## WHAT YOU SHOULD DO
When you reach the line with "You are a computer-use" in the records below, begin transcribing exactly and continue up to and including the line with "The height and width of the screenshot is (712, 1176).", leaving out every picture.

## DATA PROVIDED
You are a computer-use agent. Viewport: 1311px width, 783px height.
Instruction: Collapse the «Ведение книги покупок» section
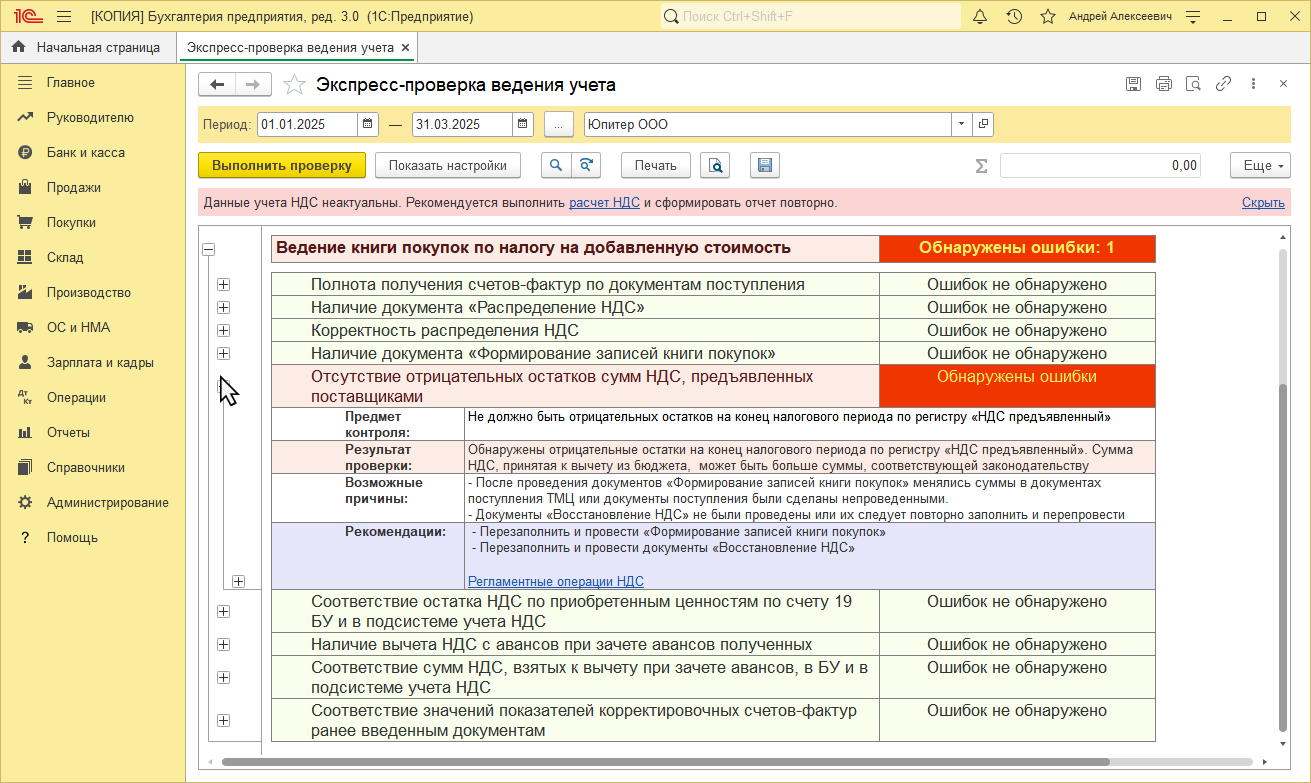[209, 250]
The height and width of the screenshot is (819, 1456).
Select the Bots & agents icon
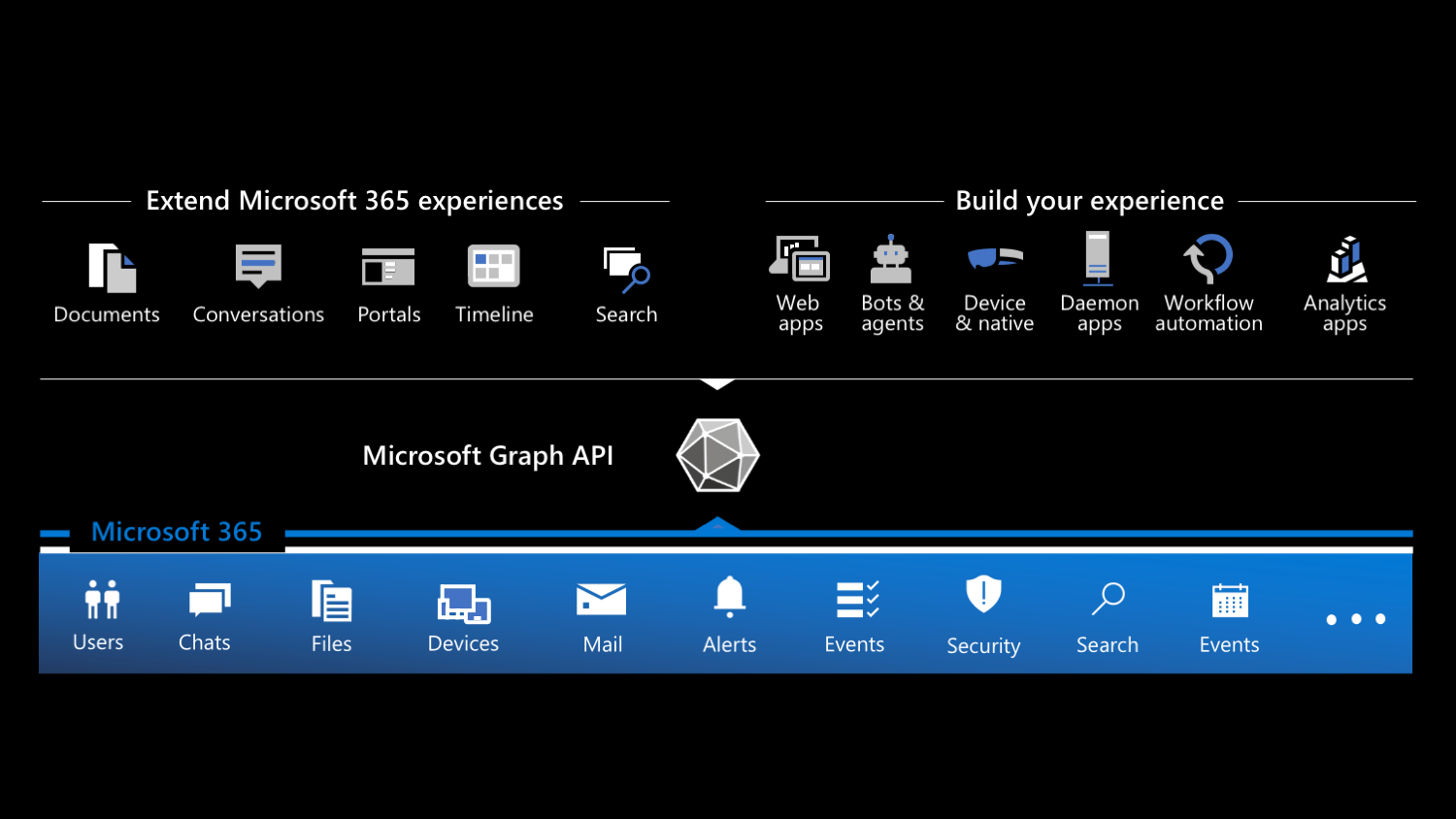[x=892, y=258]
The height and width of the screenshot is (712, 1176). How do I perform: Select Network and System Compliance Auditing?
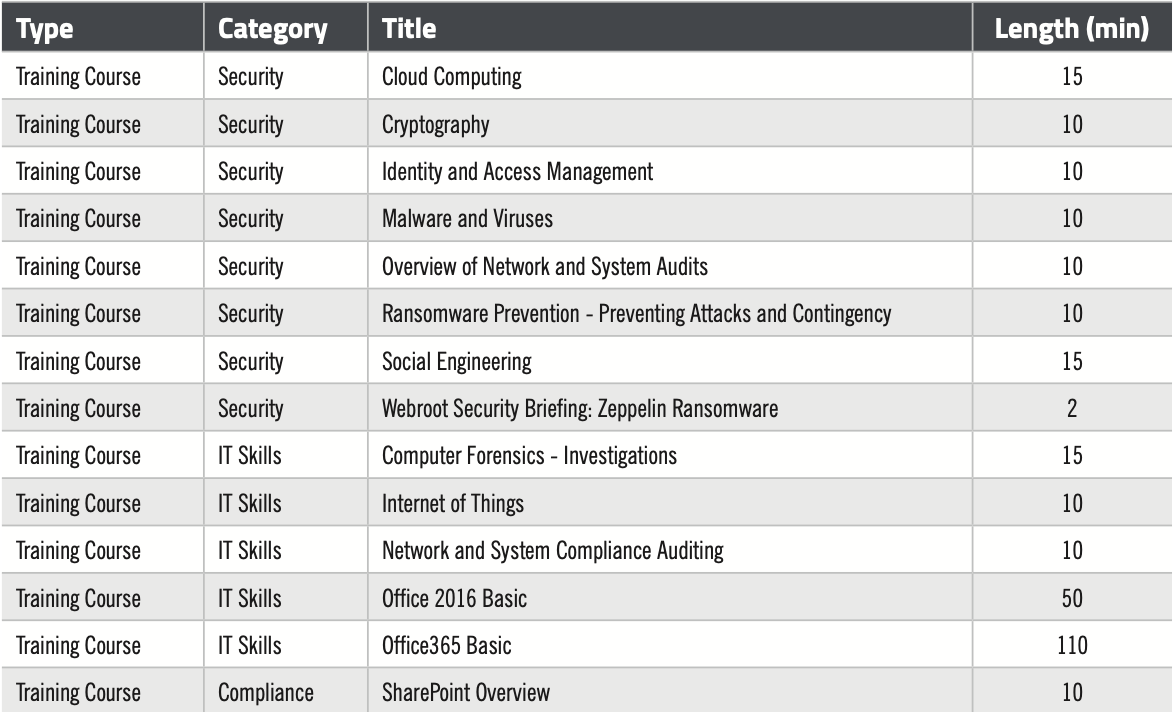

* * *

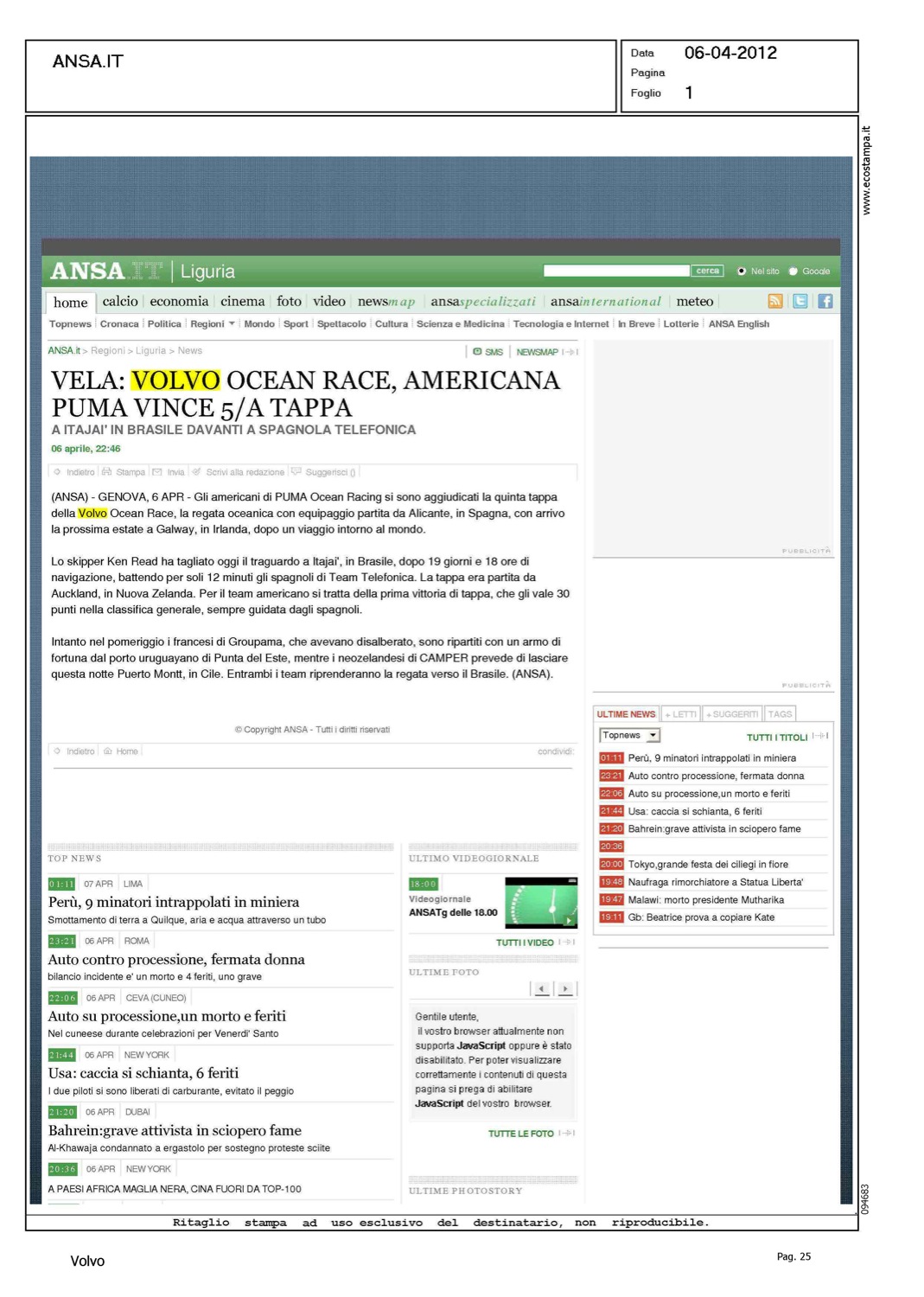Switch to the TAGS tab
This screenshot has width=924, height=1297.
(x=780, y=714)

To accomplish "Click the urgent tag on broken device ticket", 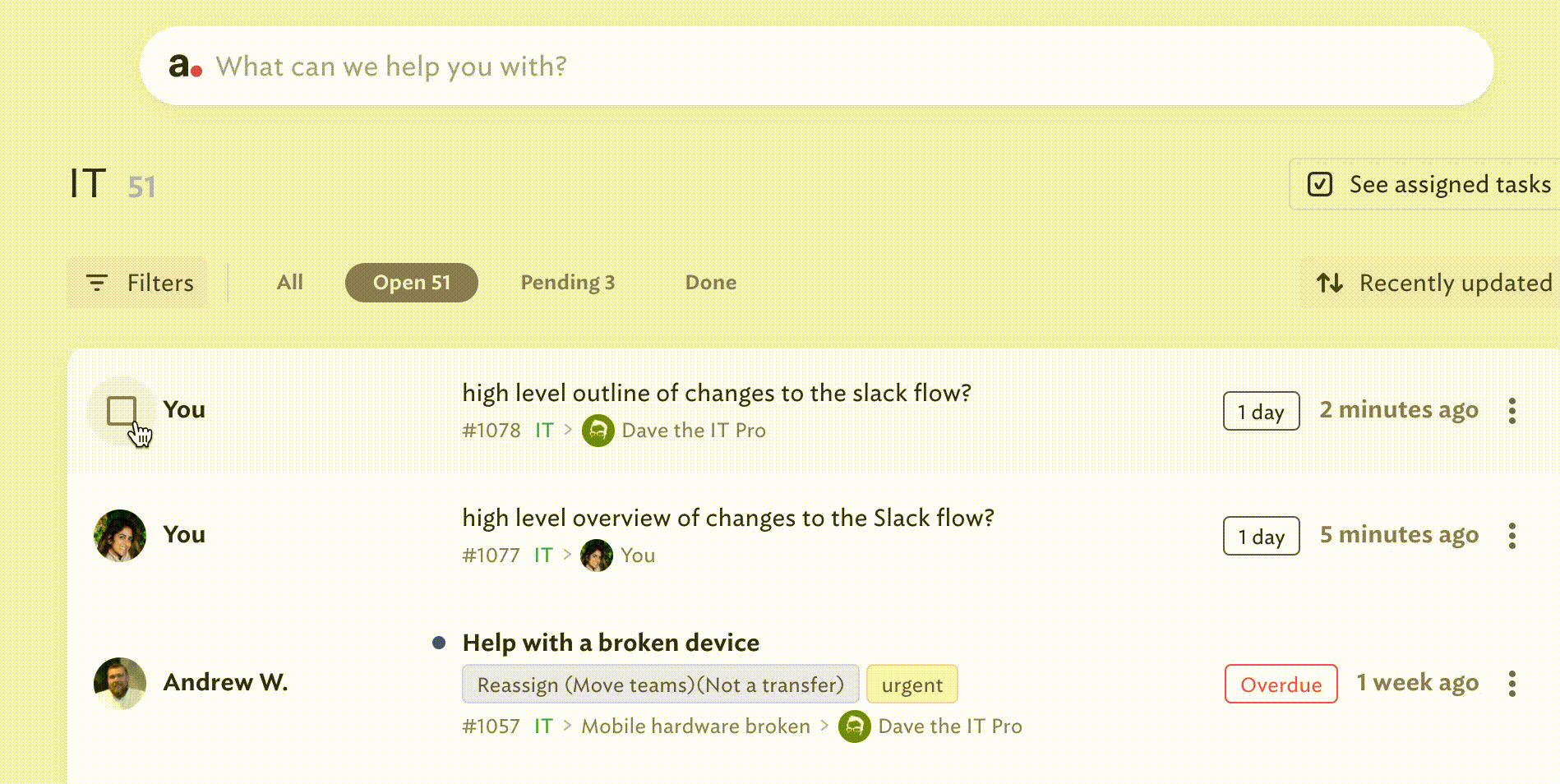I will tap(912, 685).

...

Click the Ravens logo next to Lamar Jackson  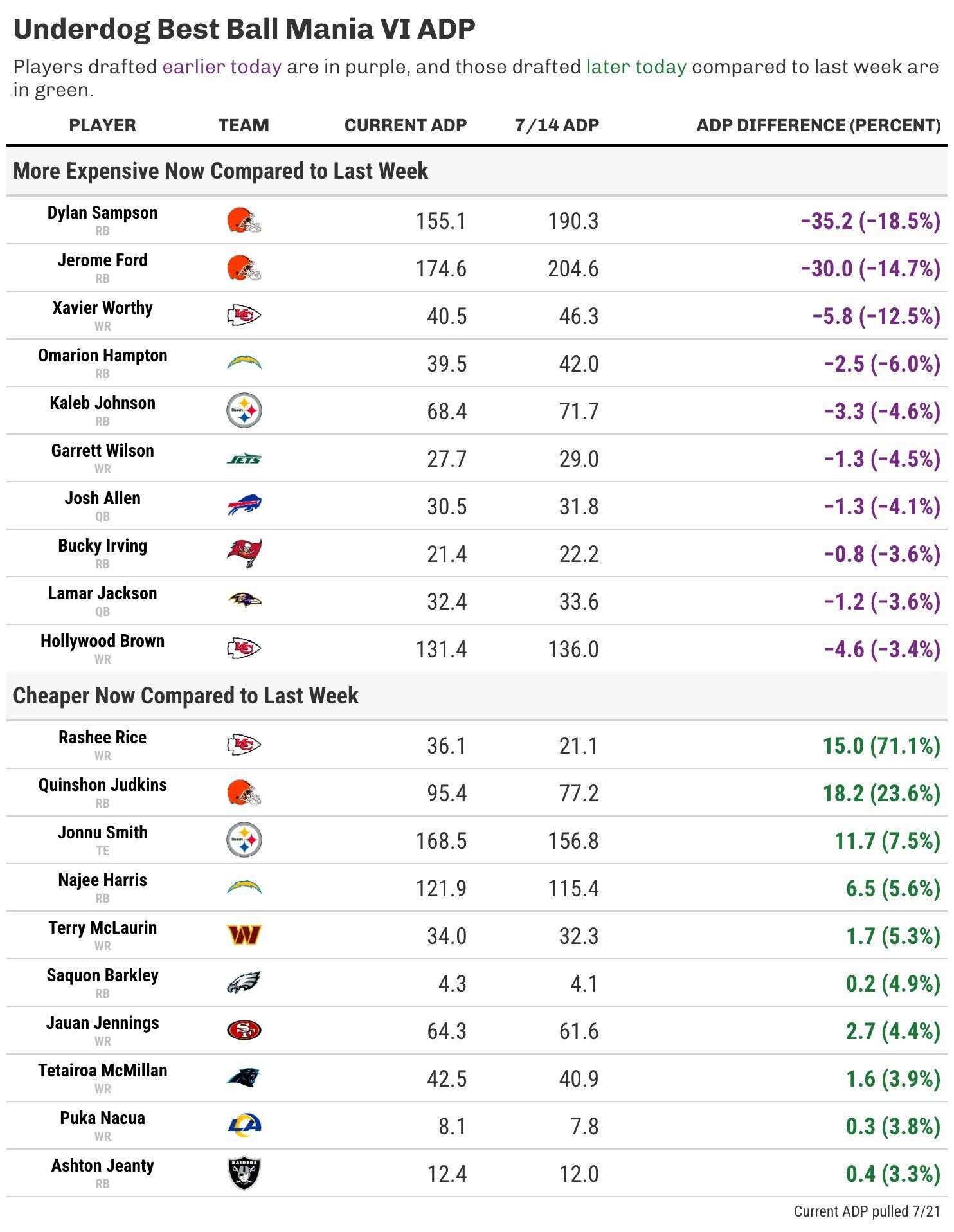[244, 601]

## TASK RESPONSE
You are a computer-use agent. Viewport: 1311px width, 783px height.
Instruction: Collapse the «Ведение книги покупок» section
[209, 250]
The height and width of the screenshot is (819, 1456).
Select the Bots & agents icon
[x=892, y=258]
The height and width of the screenshot is (712, 1176). How do I perform: Select Network and System Compliance Auditing?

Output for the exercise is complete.